Вы здесь

Цветочки Александра Меня. Подлинные истории о жизни доброго пастыря. Отрочество (Юрий Пастернак, 2017)

Отрочество

Если я видел дальше других, то потому, что

стоял на плечах гигантов.

Исаак Ньютон

Священник Александр Борисов

У отца Александра с детства всегда было горячее желание поделиться тем, что он знает, с другими. В той форме, которая им доступна. Помню, на вопрос: «Алик, что это ты там читаешь?» – он отвечал: «Ну, ребят, вам некогда будет эту книжку читать – я вам сейчас про неё расскажу». Это мог быть какой-то американский или английский автор, или даже «Война и мир». Он кратко рассказывал, в чём основная идея, чтобы нас заинтересовать, а не чтобы заменить собой книгу. Он приготовил для нашего учителя ботаники и зоологии Сергея Фёдоровича целый реферат о животных по Брэму. Уже где-то с шестого-седьмого класса он начал писать книгу «О чём нам говорит Библия?», которая переросла, собственно, в последующие книги.


Решение стать священником он принял в двенадцать лет, в 1947 году, когда во время празднования 800-летия Москвы увидел в небе освещённый прожекторами портрет Сталина. Мальчик рано понял, что владычество одного человека, виновного в смерти миллионов людей, эта страшная власть всегда ведут к жестокости и деспотизму. И этому противопоставить можно только обращение людей ко Христу. Необходимо дать людям иной идеал, чтобы они шли не за тов. Сталиным, а за Тем, Кто создал этот мир и даровал человечеству закон любви.

##########

▶ _Условия задания_:
• A. Перескажите короче абзац отрывка, который начинается словами «Решение стать священником», сохранив его главные факты.
• B. Перепишите из отрывка дословно фрагмент, начиная со слов «Цветочки Александра Меня.» и заканчивая словами «на плечах гигантов.».
Список ниже к работе с отрывком отношения не имеет.

▶ _Блок данных_:

##########

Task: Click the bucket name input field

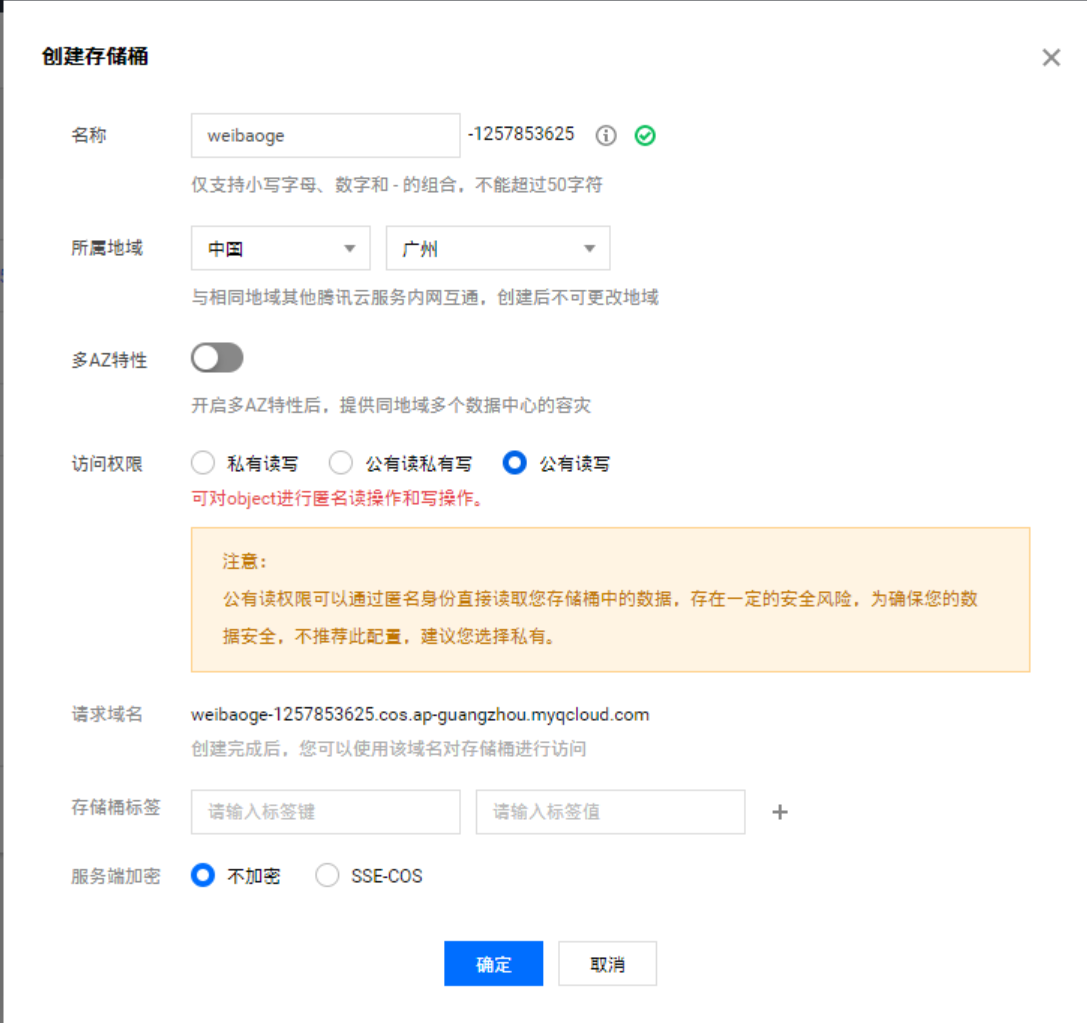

##########

▶ _Ответы по заданиям_:
• A. В 1947 году, в двенадцать лет, на праздновании 800-летия Москвы мальчик увидел в небе освещённый прожекторами портрет Сталина и решил стать священником. Он рано понял, что власть одного человека, виновного в гибели миллионов, ведёт к жестокости и деспотизму. Противостоять этому может только обращение людей ко Христу: им нужен иной идеал, чтобы они шли не за Сталиным, а за Творцом мира, даровавшим человечеству закон любви.

• B.
Цветочки Александра Меня. Подлинные истории о жизни доброго пастыря. Отрочество (Юрий Пастернак, 2017)

Отрочество

Если я видел дальше других, то потому, что

стоял на плечах гигантов.